From the company that brought you plastics and rubber (DuPont) comes a genetically modified soybean that is altered to exhibit alleged health benefits. “Plenish,” as DuPont’s GM soy is called, is said to contain more oleic acid – a monounsaturated fatty acid – than other soybeans while its portion of saturated fatty acids is said to have been reduced by roughly 20%. According to the company’s press release, the genetic modification significantly increases the stability of the oil and provides greater flexibility in food applications, and yields a product with zero trans fat.
DuPont is banking on the success of this new development because rather than splicing a bacterial gene into the crop, as is the case with most biotech crops currently on the market, DuPont “silenced” the expression of a gene in the fatty acid pathways of the soybean seeds.
And on June 8, 2010, the United States Department of Agriculture deregulated Plenish, which means that the crop is approved for cultivation and commercialization.
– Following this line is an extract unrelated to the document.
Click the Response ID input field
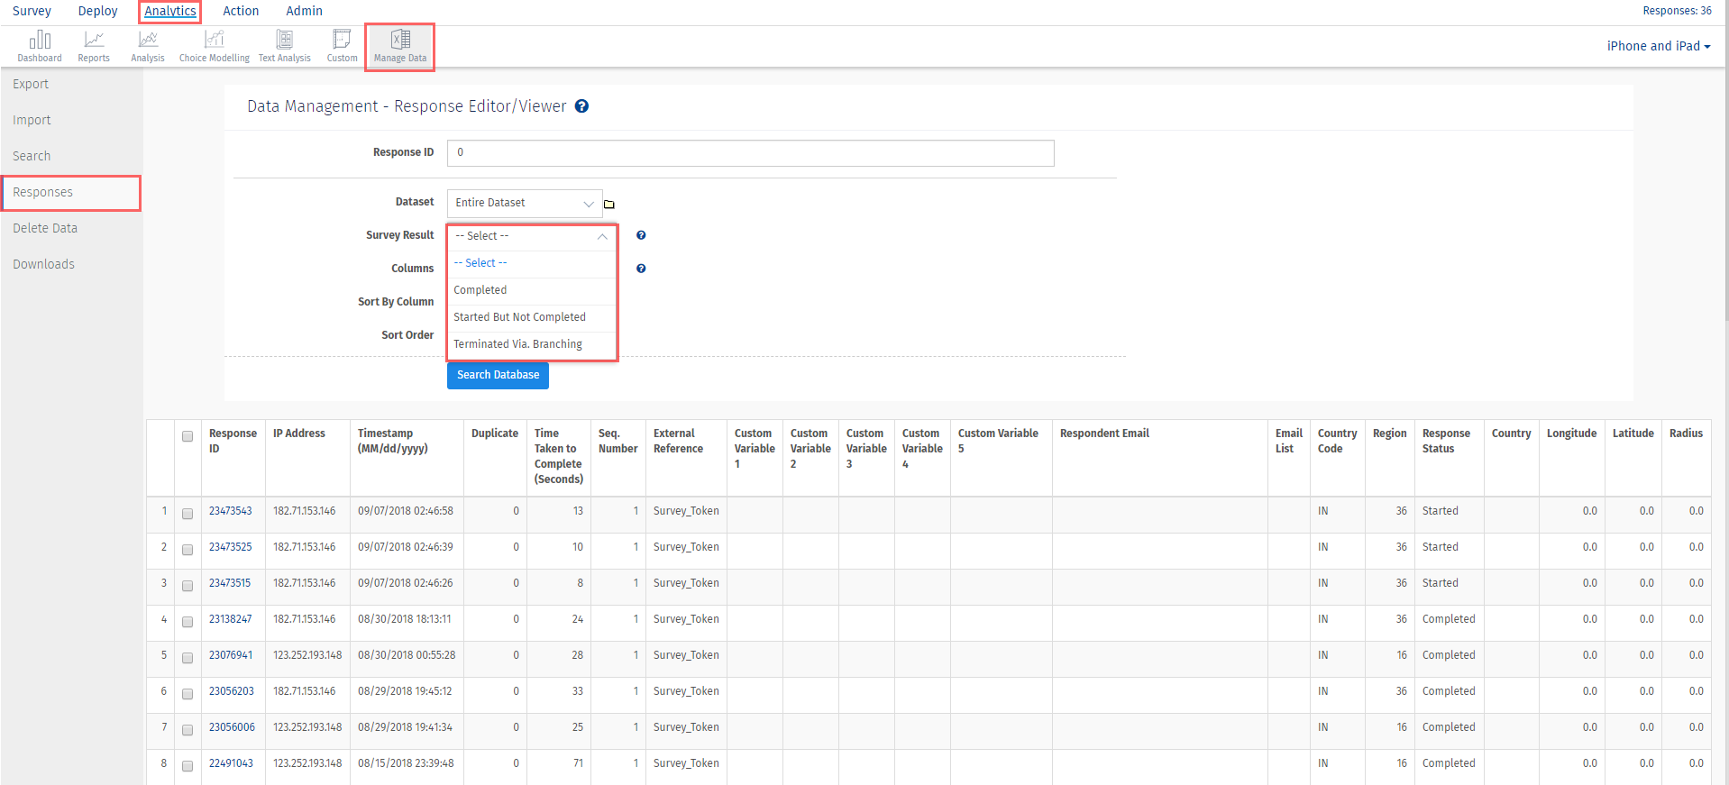The height and width of the screenshot is (785, 1729). (x=750, y=152)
It has already been approved for such purposes in Mexico and Canada, and has been previously given the go-ahead from the U.S. Food and Drug Administration in 2009. Although DuPont is said to continue testing the crop and the oil this year, both are planned to be ready for global use by 2012.
It is highly debatable, however, whether “silencing” of genes is any safer than splicing bacterial genes from a foreign entity and inserting the DNA into the host. It may make for a better PR message as, arguably, there is a less of knee-jerk reaction to “silencing” of genes than to having a salmon gene inserted into a tomato, but safety concerns still remain. Those concerns are not blunted by whether the source material comes from the same species or another. Professor Jack Heineman, for example, likens the process of genetic engineering to cutting a few sentences out of a magazine and inserting them randomly into a book.
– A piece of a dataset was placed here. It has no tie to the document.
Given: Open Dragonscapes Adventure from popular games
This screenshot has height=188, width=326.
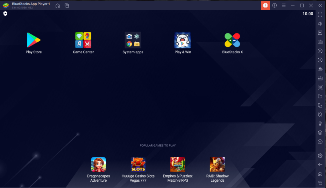Looking at the screenshot, I should coord(98,164).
Most of the time the resulting pages makes no sense. Occasionally they do, but we don’t always know all of the resulting changes. It doesn’t matter whether the inserted words are from the same book or a magazine; the context of the words has changes sufficiently to make the results uncertain. …
For that reason Prof. Heineman rejects any notion that manipulating the DNA make-up of a species, such as by silencing of genes, be treated any differently than genetic manipulation which occurs when genes from a foreign species are inserted into the host.